◆ Data provided
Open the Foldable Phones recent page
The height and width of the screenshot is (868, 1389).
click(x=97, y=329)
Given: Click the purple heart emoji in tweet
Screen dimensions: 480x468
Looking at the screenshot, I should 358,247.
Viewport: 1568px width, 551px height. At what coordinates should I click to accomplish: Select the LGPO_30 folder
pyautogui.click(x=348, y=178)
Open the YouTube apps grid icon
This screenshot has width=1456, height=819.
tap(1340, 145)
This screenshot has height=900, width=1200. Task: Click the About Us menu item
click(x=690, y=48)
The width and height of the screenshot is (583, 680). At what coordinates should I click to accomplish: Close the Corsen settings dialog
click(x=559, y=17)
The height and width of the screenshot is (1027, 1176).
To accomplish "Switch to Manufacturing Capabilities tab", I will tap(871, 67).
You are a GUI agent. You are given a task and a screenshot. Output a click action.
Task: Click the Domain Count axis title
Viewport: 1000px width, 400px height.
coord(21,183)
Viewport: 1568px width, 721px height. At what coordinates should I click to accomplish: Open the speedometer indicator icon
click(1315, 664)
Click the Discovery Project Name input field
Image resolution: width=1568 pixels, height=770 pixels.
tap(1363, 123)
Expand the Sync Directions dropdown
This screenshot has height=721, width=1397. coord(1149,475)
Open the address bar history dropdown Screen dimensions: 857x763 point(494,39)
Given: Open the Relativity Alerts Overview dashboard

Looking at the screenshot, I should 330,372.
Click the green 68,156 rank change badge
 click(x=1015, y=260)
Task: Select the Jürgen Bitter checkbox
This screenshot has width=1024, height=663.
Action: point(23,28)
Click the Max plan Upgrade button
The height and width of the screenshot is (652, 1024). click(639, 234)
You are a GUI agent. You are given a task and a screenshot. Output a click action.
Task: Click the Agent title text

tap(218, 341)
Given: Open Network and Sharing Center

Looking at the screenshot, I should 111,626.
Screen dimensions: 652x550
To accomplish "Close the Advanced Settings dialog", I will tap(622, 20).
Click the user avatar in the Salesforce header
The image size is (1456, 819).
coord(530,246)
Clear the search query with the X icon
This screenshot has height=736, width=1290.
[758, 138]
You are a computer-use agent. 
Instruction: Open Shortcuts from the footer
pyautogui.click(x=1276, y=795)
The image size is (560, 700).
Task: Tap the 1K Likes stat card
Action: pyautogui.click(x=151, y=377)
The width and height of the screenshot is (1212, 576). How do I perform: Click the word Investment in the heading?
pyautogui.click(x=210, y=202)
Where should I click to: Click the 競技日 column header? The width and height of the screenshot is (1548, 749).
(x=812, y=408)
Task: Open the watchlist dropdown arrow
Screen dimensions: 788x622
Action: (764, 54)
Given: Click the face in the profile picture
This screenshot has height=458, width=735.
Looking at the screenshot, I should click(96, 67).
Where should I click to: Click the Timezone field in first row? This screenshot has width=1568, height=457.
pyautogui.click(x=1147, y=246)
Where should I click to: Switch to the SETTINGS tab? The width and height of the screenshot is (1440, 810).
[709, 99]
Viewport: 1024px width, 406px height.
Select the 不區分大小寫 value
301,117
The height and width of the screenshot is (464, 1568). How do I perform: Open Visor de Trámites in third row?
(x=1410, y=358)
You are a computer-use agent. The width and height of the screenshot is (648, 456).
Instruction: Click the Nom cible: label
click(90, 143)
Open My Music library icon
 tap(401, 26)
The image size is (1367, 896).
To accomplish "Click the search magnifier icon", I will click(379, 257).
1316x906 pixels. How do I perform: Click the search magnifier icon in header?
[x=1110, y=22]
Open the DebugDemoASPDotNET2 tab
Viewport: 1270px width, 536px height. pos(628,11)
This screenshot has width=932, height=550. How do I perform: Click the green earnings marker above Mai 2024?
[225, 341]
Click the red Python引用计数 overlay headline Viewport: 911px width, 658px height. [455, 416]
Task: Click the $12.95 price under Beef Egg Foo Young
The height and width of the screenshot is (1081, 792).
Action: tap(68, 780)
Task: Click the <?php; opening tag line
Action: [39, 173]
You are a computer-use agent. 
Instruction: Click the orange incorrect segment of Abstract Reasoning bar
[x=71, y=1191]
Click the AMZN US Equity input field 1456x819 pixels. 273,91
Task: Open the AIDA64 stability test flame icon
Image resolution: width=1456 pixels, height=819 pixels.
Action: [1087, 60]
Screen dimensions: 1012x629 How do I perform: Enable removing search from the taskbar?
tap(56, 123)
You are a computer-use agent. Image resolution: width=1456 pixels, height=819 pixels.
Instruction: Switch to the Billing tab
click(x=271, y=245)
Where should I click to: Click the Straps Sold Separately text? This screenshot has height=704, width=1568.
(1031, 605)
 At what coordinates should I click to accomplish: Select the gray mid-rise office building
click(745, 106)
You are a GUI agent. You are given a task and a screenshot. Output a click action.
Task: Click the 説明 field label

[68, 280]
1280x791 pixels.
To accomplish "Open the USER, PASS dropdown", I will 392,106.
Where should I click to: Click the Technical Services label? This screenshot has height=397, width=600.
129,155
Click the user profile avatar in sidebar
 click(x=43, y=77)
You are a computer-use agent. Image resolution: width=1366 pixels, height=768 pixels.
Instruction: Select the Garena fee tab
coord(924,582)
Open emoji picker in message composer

◆ Challenge
Substitute "LGPO_31 folder" for "LGPO_30 folder" throughout the items above, and leave everything else unchanged.

◆ Written answer
Open the Foldable Phones recent page
The height and width of the screenshot is (868, 1389).
click(x=97, y=329)
Given: Click the purple heart emoji in tweet
Screen dimensions: 480x468
Looking at the screenshot, I should 358,247.
Viewport: 1568px width, 551px height. At what coordinates should I click to accomplish: Select the LGPO_31 folder
pyautogui.click(x=348, y=178)
Open the YouTube apps grid icon
This screenshot has width=1456, height=819.
tap(1340, 145)
This screenshot has height=900, width=1200. Task: Click the About Us menu item
click(x=690, y=48)
The width and height of the screenshot is (583, 680). At what coordinates should I click to accomplish: Close the Corsen settings dialog
click(x=559, y=17)
The height and width of the screenshot is (1027, 1176).
To accomplish "Switch to Manufacturing Capabilities tab", I will tap(871, 67).
You are a GUI agent. You are given a task and a screenshot. Output a click action.
Task: Click the Domain Count axis title
Viewport: 1000px width, 400px height.
coord(21,183)
Viewport: 1568px width, 721px height. At what coordinates should I click to accomplish: Open the speedometer indicator icon
click(1315, 664)
Click the Discovery Project Name input field
Image resolution: width=1568 pixels, height=770 pixels.
tap(1363, 123)
Expand the Sync Directions dropdown
This screenshot has height=721, width=1397. coord(1149,475)
Open the address bar history dropdown Screen dimensions: 857x763 point(494,39)
Given: Open the Relativity Alerts Overview dashboard

Looking at the screenshot, I should 330,372.
Click the green 68,156 rank change badge
 click(x=1015, y=260)
Task: Select the Jürgen Bitter checkbox
This screenshot has width=1024, height=663.
Action: point(23,28)
Click the Max plan Upgrade button
The height and width of the screenshot is (652, 1024). click(639, 234)
You are a GUI agent. You are given a task and a screenshot. Output a click action.
Task: Click the Agent title text

tap(218, 341)
Given: Open Network and Sharing Center

Looking at the screenshot, I should 111,626.
Screen dimensions: 652x550
To accomplish "Close the Advanced Settings dialog", I will tap(622, 20).
Click the user avatar in the Salesforce header
The image size is (1456, 819).
coord(530,246)
Clear the search query with the X icon
This screenshot has height=736, width=1290.
[758, 138]
You are a computer-use agent. 
Instruction: Open Shortcuts from the footer
pyautogui.click(x=1276, y=795)
The image size is (560, 700).
Task: Tap the 1K Likes stat card
Action: pyautogui.click(x=151, y=377)
The width and height of the screenshot is (1212, 576). How do I perform: Click the word Investment in the heading?
pyautogui.click(x=210, y=202)
Where should I click to: Click the 競技日 column header? The width and height of the screenshot is (1548, 749).
(x=812, y=408)
Task: Open the watchlist dropdown arrow
Screen dimensions: 788x622
Action: (764, 54)
Given: Click the face in the profile picture
This screenshot has height=458, width=735.
Looking at the screenshot, I should click(96, 67).
Where should I click to: Click the Timezone field in first row? This screenshot has width=1568, height=457.
pyautogui.click(x=1147, y=246)
Where should I click to: Switch to the SETTINGS tab? The width and height of the screenshot is (1440, 810).
[709, 99]
Viewport: 1024px width, 406px height.
Select the 不區分大小寫 value
301,117
The height and width of the screenshot is (464, 1568). How do I perform: Open Visor de Trámites in third row?
(x=1410, y=358)
You are a computer-use agent. The width and height of the screenshot is (648, 456).
Instruction: Click the Nom cible: label
click(90, 143)
Open My Music library icon
 tap(401, 26)
The image size is (1367, 896).
To accomplish "Click the search magnifier icon", I will click(379, 257).
1316x906 pixels. How do I perform: Click the search magnifier icon in header?
[x=1110, y=22]
Open the DebugDemoASPDotNET2 tab
Viewport: 1270px width, 536px height. pos(628,11)
This screenshot has width=932, height=550. How do I perform: Click the green earnings marker above Mai 2024?
[225, 341]
Click the red Python引用计数 overlay headline Viewport: 911px width, 658px height. [455, 416]
Task: Click the $12.95 price under Beef Egg Foo Young
The height and width of the screenshot is (1081, 792).
Action: tap(68, 780)
Task: Click the <?php; opening tag line
Action: [39, 173]
You are a computer-use agent. 
Instruction: Click the orange incorrect segment of Abstract Reasoning bar
[x=71, y=1191]
Click the AMZN US Equity input field 1456x819 pixels. 273,91
Task: Open the AIDA64 stability test flame icon
Image resolution: width=1456 pixels, height=819 pixels.
Action: [1087, 60]
Screen dimensions: 1012x629 How do I perform: Enable removing search from the taskbar?
tap(56, 123)
You are a computer-use agent. Image resolution: width=1456 pixels, height=819 pixels.
Instruction: Switch to the Billing tab
click(x=271, y=245)
Where should I click to: Click the Straps Sold Separately text? This screenshot has height=704, width=1568.
(1031, 605)
 At what coordinates should I click to accomplish: Select the gray mid-rise office building
click(745, 106)
You are a GUI agent. You are given a task and a screenshot. Output a click action.
Task: Click the 説明 field label

[68, 280]
1280x791 pixels.
To accomplish "Open the USER, PASS dropdown", I will 392,106.
Where should I click to: Click the Technical Services label? This screenshot has height=397, width=600.
129,155
Click the user profile avatar in sidebar
 click(x=43, y=77)
You are a computer-use agent. Image resolution: width=1366 pixels, height=768 pixels.
Instruction: Select the Garena fee tab
coord(924,582)
Open emoji picker in message composer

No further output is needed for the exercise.